Friday, February 12, 2016
Review: E IS FOR EXTINCTION #4
MARVEL COMICS – @Marvel
[This review was originally posted on Patreon.]
WRITERS: Chris Burnham and Dennis Culver
ARTIST: Ramon Villalobos
COLORS: Ian Herring
LETTERS: VC's Clayton Cowles
COVER: Ian Bertram with Dave Stewart
VARIANT COVER: James Harren
28pp, Color, $4.99 U.S. (November 2015)
The four-issue comic book miniseries, E is for Extinction, is one of the “Secret Wars Battleworld” comic books that are connected to Marvel Comics' eight-issue event miniseries, Secret Wars, from writer Jonathan Hickman and artist Esad Ribic. It is written by Chris Burnham and Dennis Culver; drawn by Ramon Villalobos; colored by Ian Herring; and lettered by Clayton Cowles. E is for Extinction is a re-purposing of the 2001 New X-Men story arc, “E is for Extinction,” from Grant Morrison and Frank Quitely.
In the world of E is for Extinction, Charles Xavier has killed himself. Magneto carries on his legacy at “The Atom Institute,” a school for exceptional students – both mutant and human alike. However, Magneto has been hiding an object of incredible power, a Phoenix Egg. He has also been using the object's power to weaken the original X-Men: Cyclops, Emma Frost, and Wolverine. After a massive fight at The Atom Institute between various mutant factions, the Phoenix Egg hatches and reveals... Cassandra Nova... returned to fight her arch-nemesis – Charles Xavier.
I was so in love with E is for Extinction #1 that I was sure that the rest of the series could not live up to the hype of my review of the first issue or my own expectations.
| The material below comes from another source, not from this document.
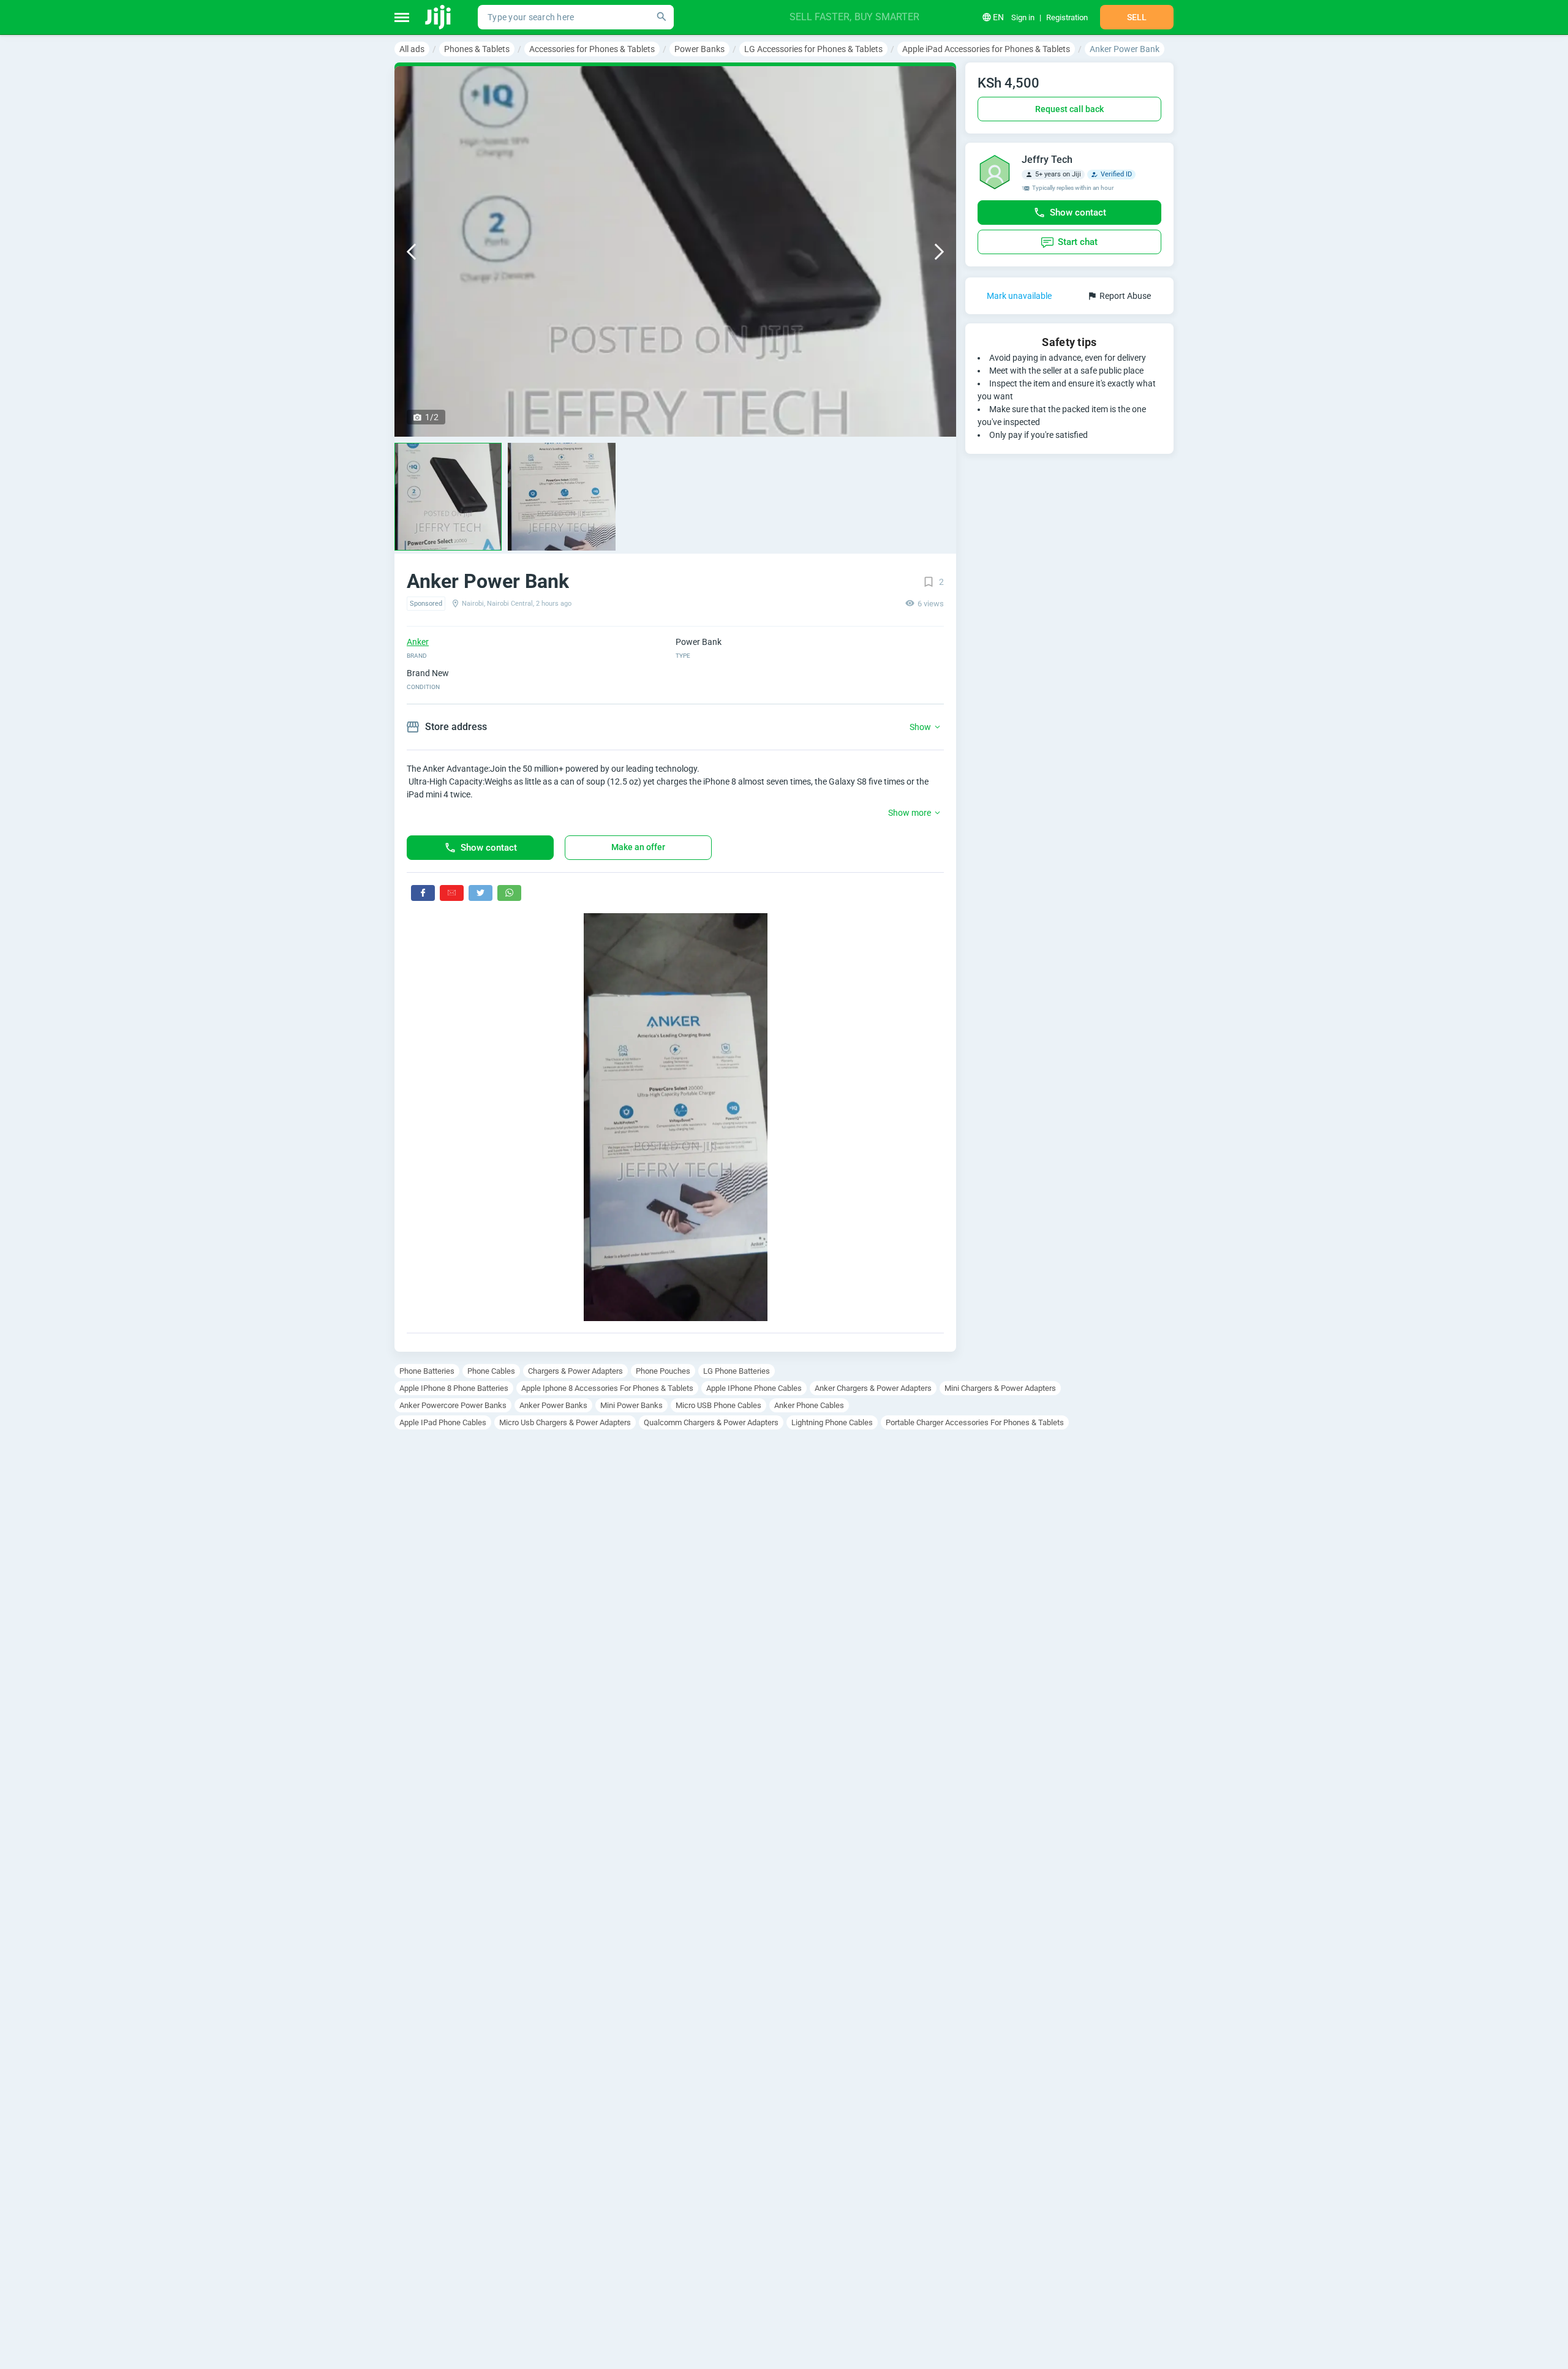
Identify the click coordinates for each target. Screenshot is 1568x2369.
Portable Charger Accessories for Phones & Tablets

Actually, it did both. It is one of the most imaginative X-Men stories of the last two decades, and it also does its source material, the original “E is for Extinction,” proud. I like Ramon Villalobos' crusty take on Frank Quitely's drawing style of the original story. In fact, Chris Burnham and Dennis Culver take Morrison's X-Men in more far-out places than one would expect from writers who are not Morrison.
Another surprising thing, E is for Extinction is funny (as was the 2001 story). Its sparkling sense of humor permeates even the most gruesome battles in this story. It is as if E is for Extinction #4 revels in the idea that the antagonists in this series cannot see that their actions, well-intentioned or not, are making their goals unreachable. It's a shame that there will not be more of this (I assume), but a trade collection will make this exceptional comic book series available for even more readers to discover it. And E is for Extinction deserves to be discovered, my X-Men readers.